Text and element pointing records
━━━

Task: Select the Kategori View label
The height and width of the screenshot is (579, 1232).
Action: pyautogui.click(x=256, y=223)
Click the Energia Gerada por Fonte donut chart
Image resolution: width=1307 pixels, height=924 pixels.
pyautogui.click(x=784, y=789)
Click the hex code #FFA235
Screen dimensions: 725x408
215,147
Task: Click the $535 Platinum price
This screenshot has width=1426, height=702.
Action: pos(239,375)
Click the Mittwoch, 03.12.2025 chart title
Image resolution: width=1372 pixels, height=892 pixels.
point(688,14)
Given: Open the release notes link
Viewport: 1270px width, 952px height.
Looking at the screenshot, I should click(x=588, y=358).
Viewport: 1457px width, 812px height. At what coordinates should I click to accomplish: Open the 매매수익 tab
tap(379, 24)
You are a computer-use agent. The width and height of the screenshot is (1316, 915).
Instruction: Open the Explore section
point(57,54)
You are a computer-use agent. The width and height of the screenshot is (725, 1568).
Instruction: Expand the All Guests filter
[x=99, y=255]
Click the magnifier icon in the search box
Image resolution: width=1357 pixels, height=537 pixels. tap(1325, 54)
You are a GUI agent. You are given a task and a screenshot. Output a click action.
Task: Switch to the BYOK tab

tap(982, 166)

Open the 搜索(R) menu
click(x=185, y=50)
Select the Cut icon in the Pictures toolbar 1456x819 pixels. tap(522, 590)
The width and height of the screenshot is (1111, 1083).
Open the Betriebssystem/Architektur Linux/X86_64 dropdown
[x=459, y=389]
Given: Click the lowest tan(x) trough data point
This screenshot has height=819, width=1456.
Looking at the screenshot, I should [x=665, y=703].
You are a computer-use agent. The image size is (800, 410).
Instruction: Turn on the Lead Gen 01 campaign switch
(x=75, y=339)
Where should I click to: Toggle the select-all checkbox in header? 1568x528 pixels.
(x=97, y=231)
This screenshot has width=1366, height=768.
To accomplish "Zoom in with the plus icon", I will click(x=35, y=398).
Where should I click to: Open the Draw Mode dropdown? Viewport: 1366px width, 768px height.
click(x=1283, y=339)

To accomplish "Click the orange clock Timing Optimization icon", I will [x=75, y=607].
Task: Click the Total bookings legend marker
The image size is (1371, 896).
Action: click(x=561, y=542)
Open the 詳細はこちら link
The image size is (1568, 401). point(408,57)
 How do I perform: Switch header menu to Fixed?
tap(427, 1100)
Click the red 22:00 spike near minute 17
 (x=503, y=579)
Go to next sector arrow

━━━

→ Description of the task:
Rewrite the listing above, replacing every "Instruction" with "Directive" and leaving everything else untouched.

→ Response to the task:
Task: Select the Kategori View label
The height and width of the screenshot is (579, 1232).
Action: pyautogui.click(x=256, y=223)
Click the Energia Gerada por Fonte donut chart
Image resolution: width=1307 pixels, height=924 pixels.
pyautogui.click(x=784, y=789)
Click the hex code #FFA235
Screen dimensions: 725x408
215,147
Task: Click the $535 Platinum price
This screenshot has width=1426, height=702.
Action: pos(239,375)
Click the Mittwoch, 03.12.2025 chart title
Image resolution: width=1372 pixels, height=892 pixels.
point(688,14)
Given: Open the release notes link
Viewport: 1270px width, 952px height.
Looking at the screenshot, I should click(x=588, y=358).
Viewport: 1457px width, 812px height. At what coordinates should I click to accomplish: Open the 매매수익 tab
tap(379, 24)
You are a computer-use agent. The width and height of the screenshot is (1316, 915).
Directive: Open the Explore section
point(57,54)
You are a computer-use agent. The width and height of the screenshot is (725, 1568).
Directive: Expand the All Guests filter
[x=99, y=255]
Click the magnifier icon in the search box
Image resolution: width=1357 pixels, height=537 pixels. tap(1325, 54)
You are a GUI agent. You are given a task and a screenshot. Output a click action.
Task: Switch to the BYOK tab

tap(982, 166)

Open the 搜索(R) menu
click(x=185, y=50)
Select the Cut icon in the Pictures toolbar 1456x819 pixels. tap(522, 590)
The width and height of the screenshot is (1111, 1083).
Open the Betriebssystem/Architektur Linux/X86_64 dropdown
[x=459, y=389]
Given: Click the lowest tan(x) trough data point
This screenshot has height=819, width=1456.
Looking at the screenshot, I should [x=665, y=703].
You are a computer-use agent. The image size is (800, 410).
Directive: Turn on the Lead Gen 01 campaign switch
(x=75, y=339)
Where should I click to: Toggle the select-all checkbox in header? 1568x528 pixels.
(x=97, y=231)
This screenshot has width=1366, height=768.
To accomplish "Zoom in with the plus icon", I will click(x=35, y=398).
Where should I click to: Open the Draw Mode dropdown? Viewport: 1366px width, 768px height.
click(x=1283, y=339)

To accomplish "Click the orange clock Timing Optimization icon", I will [x=75, y=607].
Task: Click the Total bookings legend marker
The image size is (1371, 896).
Action: click(x=561, y=542)
Open the 詳細はこちら link
The image size is (1568, 401). point(408,57)
 How do I perform: Switch header menu to Fixed?
tap(427, 1100)
Click the red 22:00 spike near minute 17
 (x=503, y=579)
Go to next sector arrow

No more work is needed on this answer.